▶ **What needs to be done**: Where the entries below show "865x504 pixels. At", begin there and print that line and all following lines exactly, through the last, omitting pictures.
*****
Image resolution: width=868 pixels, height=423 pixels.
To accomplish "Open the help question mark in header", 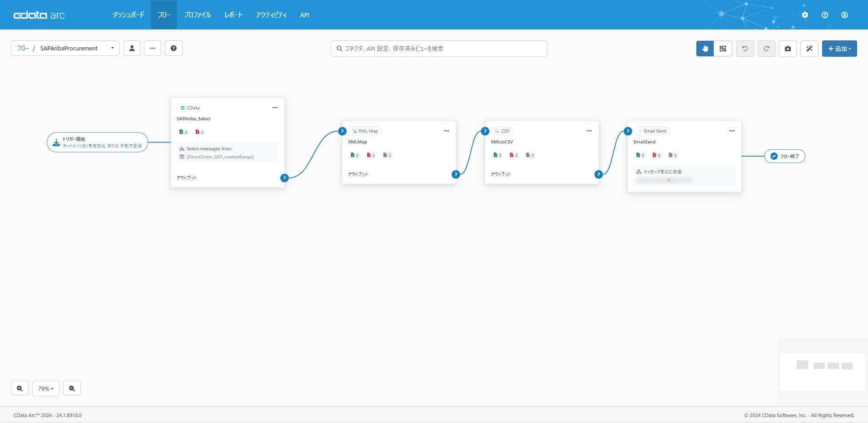I will coord(825,15).
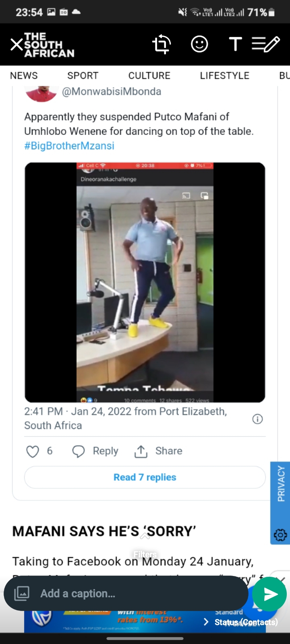The image size is (290, 644).
Task: Share the tweet using the Share button
Action: pyautogui.click(x=158, y=451)
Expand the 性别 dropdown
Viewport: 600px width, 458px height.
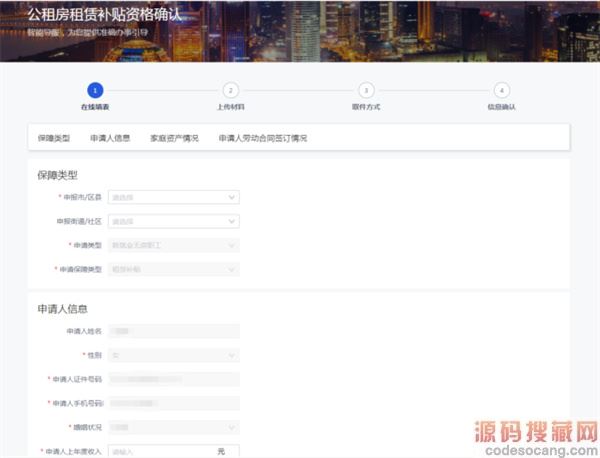pyautogui.click(x=173, y=355)

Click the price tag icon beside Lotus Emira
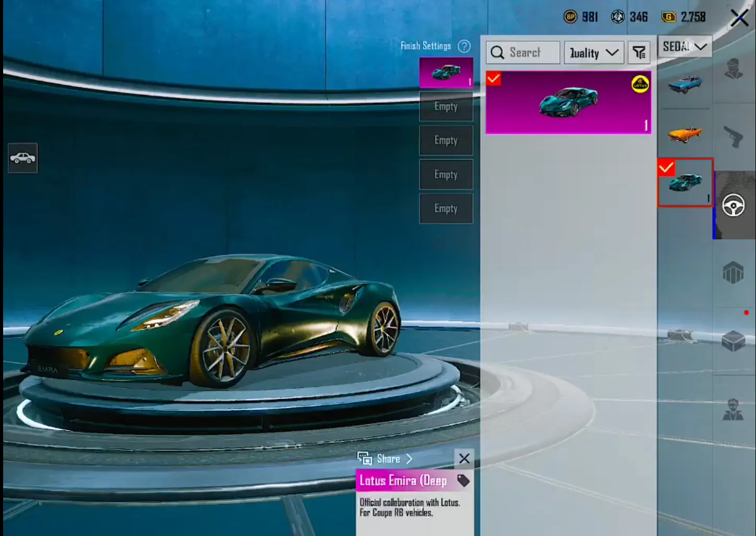click(x=463, y=481)
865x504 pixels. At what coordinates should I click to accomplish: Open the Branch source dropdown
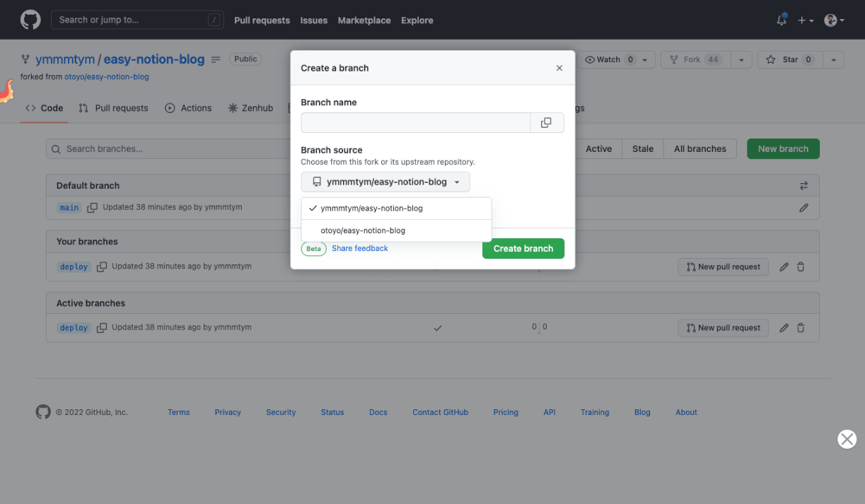coord(385,182)
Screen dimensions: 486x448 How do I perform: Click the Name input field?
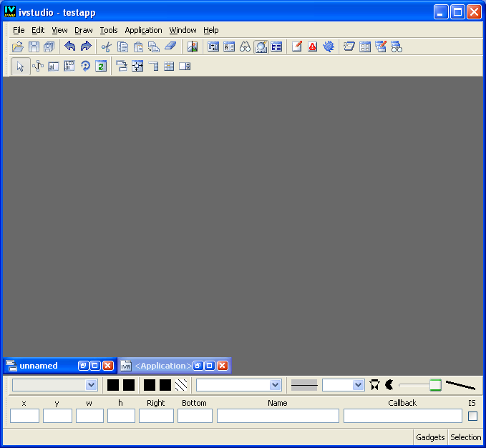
*****
▶ **Written answer**:
865x504 pixels. At what coordinates should I click to accomplish: Open the Branch source dropdown
coord(385,182)
Screen dimensions: 486x448 How do I perform: Click the Name input field?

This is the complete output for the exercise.